Em um ensaio de independência em relação aos tucanos, o PPS começa a indicar que pode não apoiar o PSDB nas eleições presidenciais de 2014 e que está à procura de um candidato ao qual aderir. Por enquanto, divide a preferência entre lançar um nome próprio, apoiar a eventual candidatura da ex-ministra Marina Silva (sem partido) ou endossar a candidatura do governador de Pernambuco Eduardo Campos (PSB).

O assunto, segundo relatou ao Estado o líder do partido na Câmara, deputado Rubens Bueno (PR), será discutido no encontro nacional da legenda, amanhã e depois. O deputado espera sair da reunião "com o planejamento estratégico para uma proposta nacional de candidatura própria. "Não sendo possível, vamos buscar uma alternativa fora do PT e do PSDB."

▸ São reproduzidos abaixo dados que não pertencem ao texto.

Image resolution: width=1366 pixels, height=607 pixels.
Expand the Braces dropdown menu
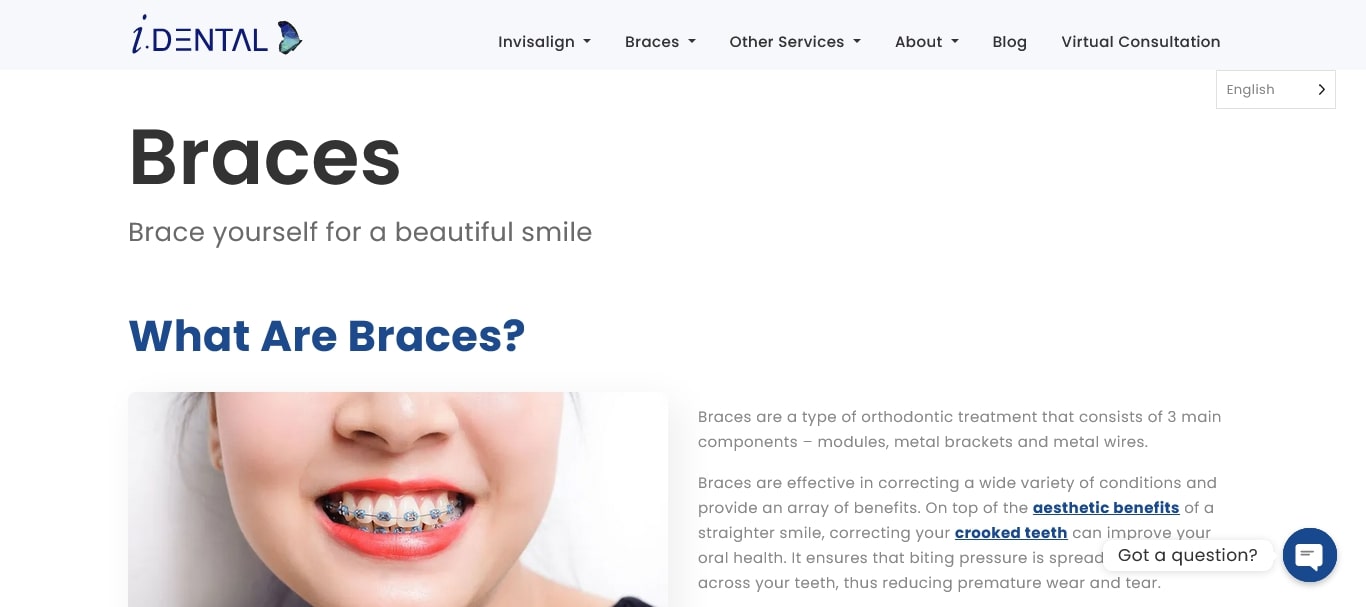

Na avaliação de Bueno, apesar de os tucanos disporem de uma "história bonita", o partido já demonstrou nos três últimos pleitos nacionais que não expressa mais o desejo do eleitor.

O partido, prossegue o líder do PPS, "governou por duas vezes e não emplacou mais. À partir daí - o mais grave -, não soube fazer oposição, deixando o espaço livre para o PT ficar no controle com seus aliados e não conseguiu defender suas teses mais caras, que implantou ao governar, com medidas para o País avançar e se desenvolver".

Uma legenda que se preze, diz ele, deve lutar para mostrar sua cara. Assim, a ideia (do PPS) é trabalhar em torno dos nomes do presidente nacional da legenda, deputado Roberto Freire (SP), ou de Raul Jungmann, vereador de Recife. "Vamos esgotar essas possibilidades e, só então, buscar alternativas. Aí aparecem as figuras de Eduardo Campos, da Marina Silva e outros que porventura venham a se destacar". E completou: "Chegou a hora de o partido ter uma presença mais forte no governo".

Contramão. Para o presidente do PPS, Roberto Freire, no entanto, "ainda é muito cedo" para se adotar uma definição. Quem imaginar que há algo mais ou menos definido está completamente equivocado". Ele aposta que o tabuleiro de 2014 será abalado pela crise econômica, com interferência direta nos alicerces do governo, nas bases de aliança e no cenário das oposições.